Omnipresent shops line the narrow limestone streets of the Via Delorosa peddling jewelry, woven handbags, place mats and t-shirts – including some promoting the “Holy Rock Café,” which, located between Stations VI and VII is a fresh-squeezed fruit juice, mint tea and Turkish coffee shop, a parody of the more universally known and musically inclined hamburger spot with nearly an identical logo.

While such kitchy businesses can at first glance seem to detract from the religious experience of retracing the path to salvation, it should be noted that even in Jesus’ time, the area also teemed with vendors hawking their wares, sellers who probably looked on with as much curiosity as contempt as a young man named Jesus struggled toward his final breath at Calvary.

Traveling with an established group has its advantages, and Marian Pilgrimages arranged for its pilgrims to carry a cross along the length of the Via Delorosa. They stopped at each station, allowing each of the three priests traveling on the journey – two from the U.S. and one from Ireland – to pray and offer a reflection. Each pilgrim who desired to had an opportunity to carry the cross along a portion of the historic route.

Reaching the Church of the Holy Sepulcher, which was filled with hundreds of pilgrims from all over the world, each eager to venerate the locations where scholars believe that Jesus was crucified and later buried, Marian arranged for a private Mass to be celebrated by the group in the Catholic chapel only feet from Jesus’ rock-hewn tomb in the Greek Orthodox basilica.

The Church of the Holy Sepulcher has the distinction of being shared, to different degrees, by six Christian denominations, as outlined in the Status Quo Agreement of 1852.

Pilgrims entering the church ascend to Golgotha, known as “the place of the skull,” by a very steep set of stone steps. At the top, the highest point in the area which the church was built over, is the location of what believed to be the site where Jesus was crucified on the cross. The Greek Orthodox chapel here, like other areas in the church, is filled with oil lamps and icons.

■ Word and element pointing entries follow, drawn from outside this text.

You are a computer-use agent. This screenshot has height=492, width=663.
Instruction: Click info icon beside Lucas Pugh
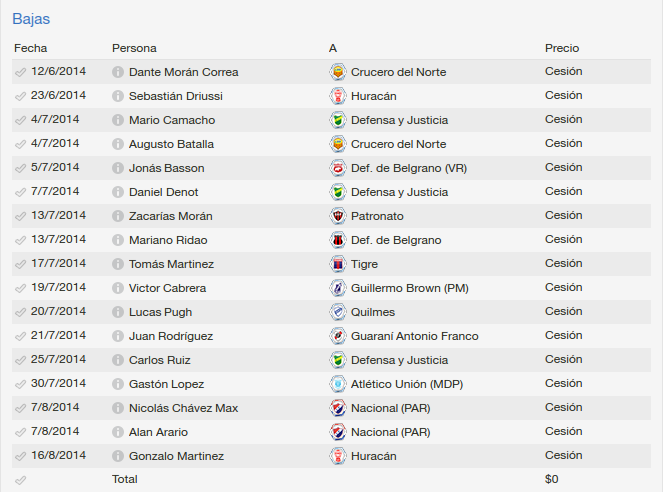point(118,312)
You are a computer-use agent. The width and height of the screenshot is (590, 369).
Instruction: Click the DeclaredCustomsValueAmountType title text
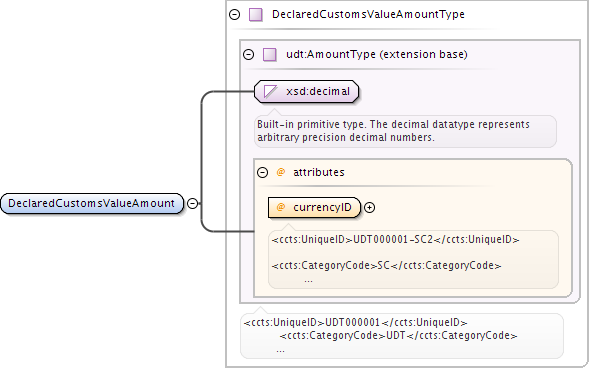pyautogui.click(x=368, y=14)
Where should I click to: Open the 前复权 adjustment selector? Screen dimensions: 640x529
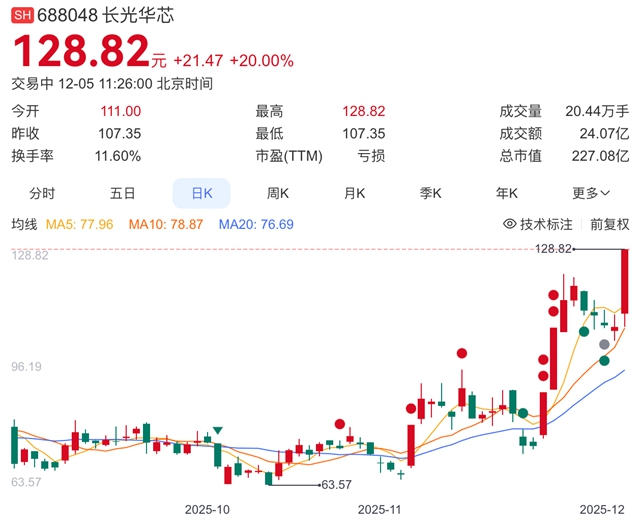coord(609,225)
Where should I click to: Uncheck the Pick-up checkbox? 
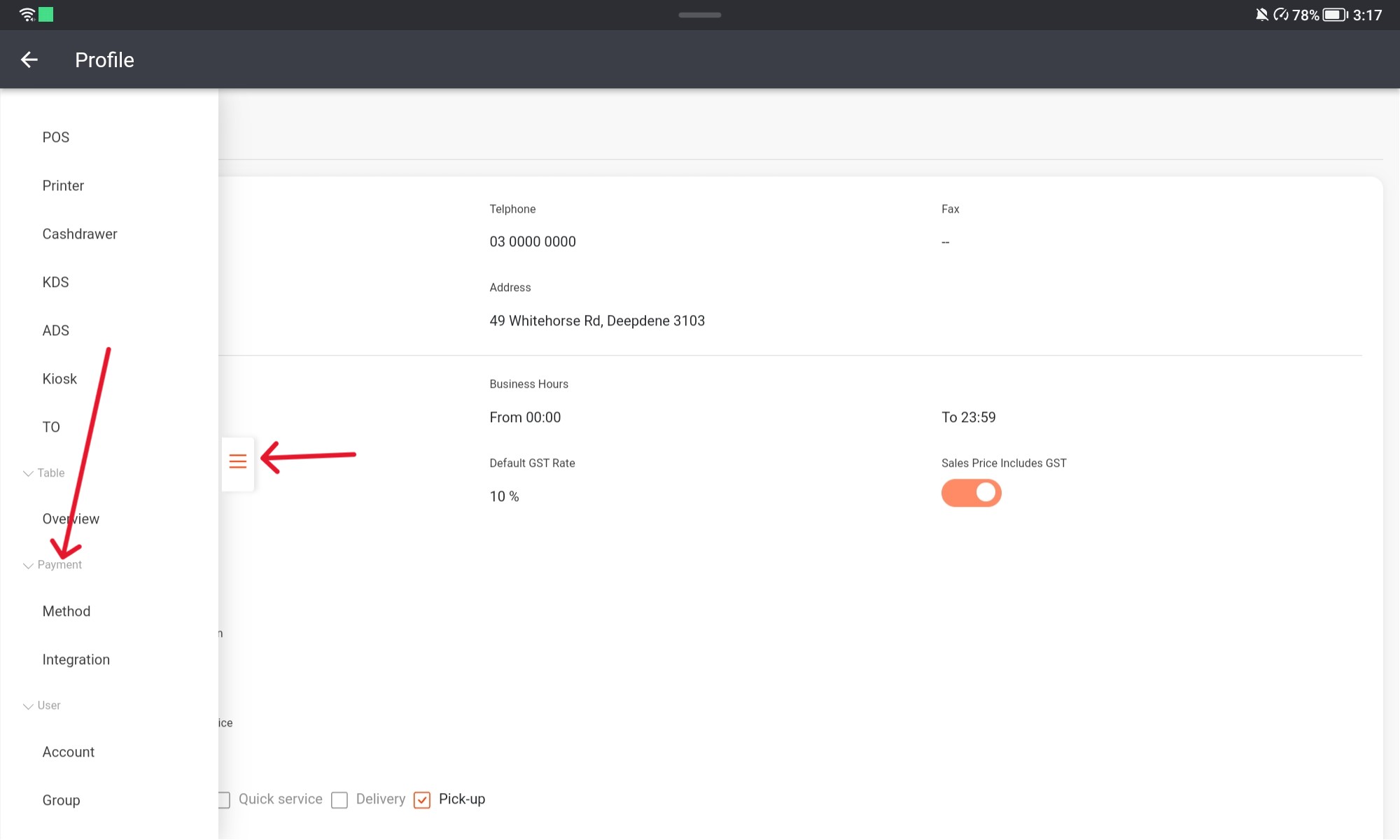coord(422,799)
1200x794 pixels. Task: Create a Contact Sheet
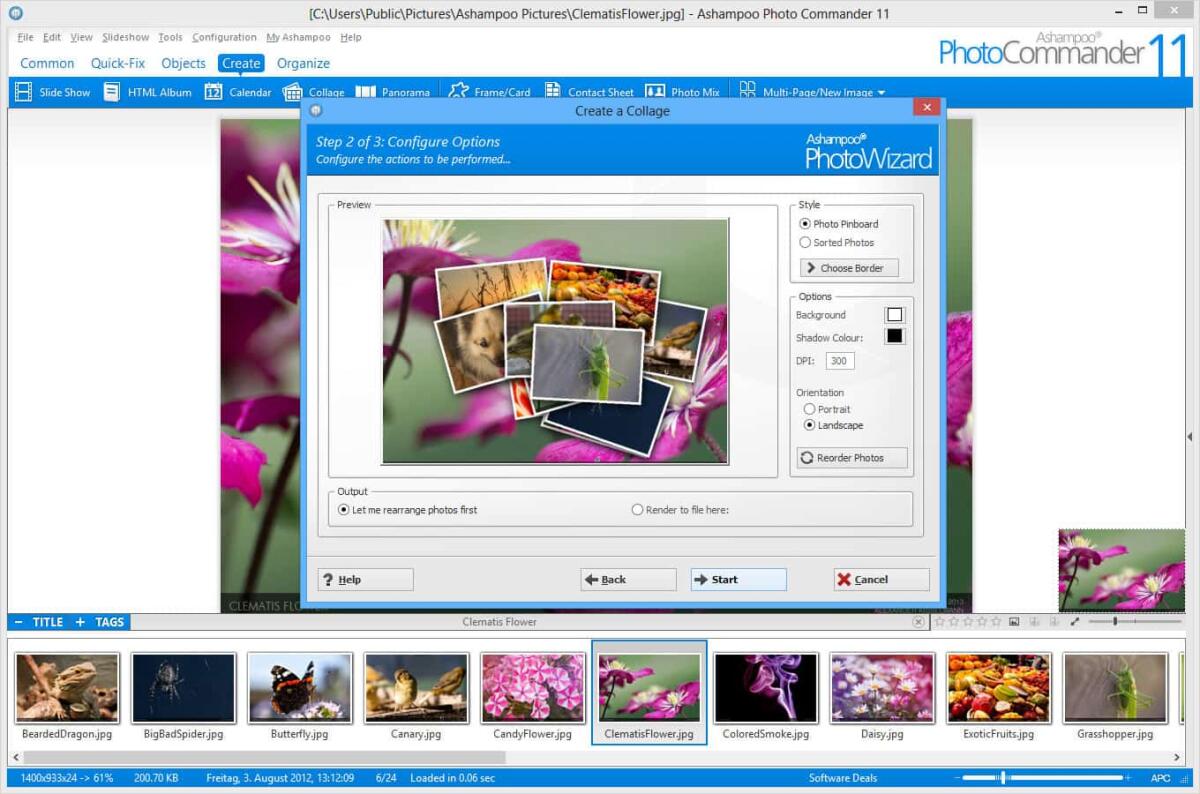coord(590,91)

A long line of the faithful wait their turn to kneel at the spot where the cross is believed to have stood, eager to place their hand or a relic on a silver star beneath the altar there in an effort to forge a personal connection with Jesus’ sacrifice.

The site of the church was consecrated in A.D. 326 following a visit by Helena, mother of the Byzantine emperor Constantine the Great. The Church of the Holy Sepulcher, the fourth to occupy this site, was constructed in the 12th century by Crusaders.

After taking their turn at the altar, pilgrims file down another stairway to a rose colored slab of marble upon which Jesus’ body would have been anointed for burial. Several visitors wiped tears from their eyes after touching the marble, which is out in the open and easily accessible.

Pilgrims then process to the tomb itself, which is enclosed in a large structure of pink marble that sits directly below the great dome of the church, which allows for sunlight to stream in and illuminate the otherwise darkened area. As is the case at the crucifixion site a couple of hundred feet away upstairs, the tomb is surrounded by oil lamps and shelves to hold burning candles. A Greek Orthodox priest illuminates and then quickly extinguishes candles outside the tomb in quick succession, handing them back to pilgrims who will keep them as a remembrance of their visit to this sacred spot.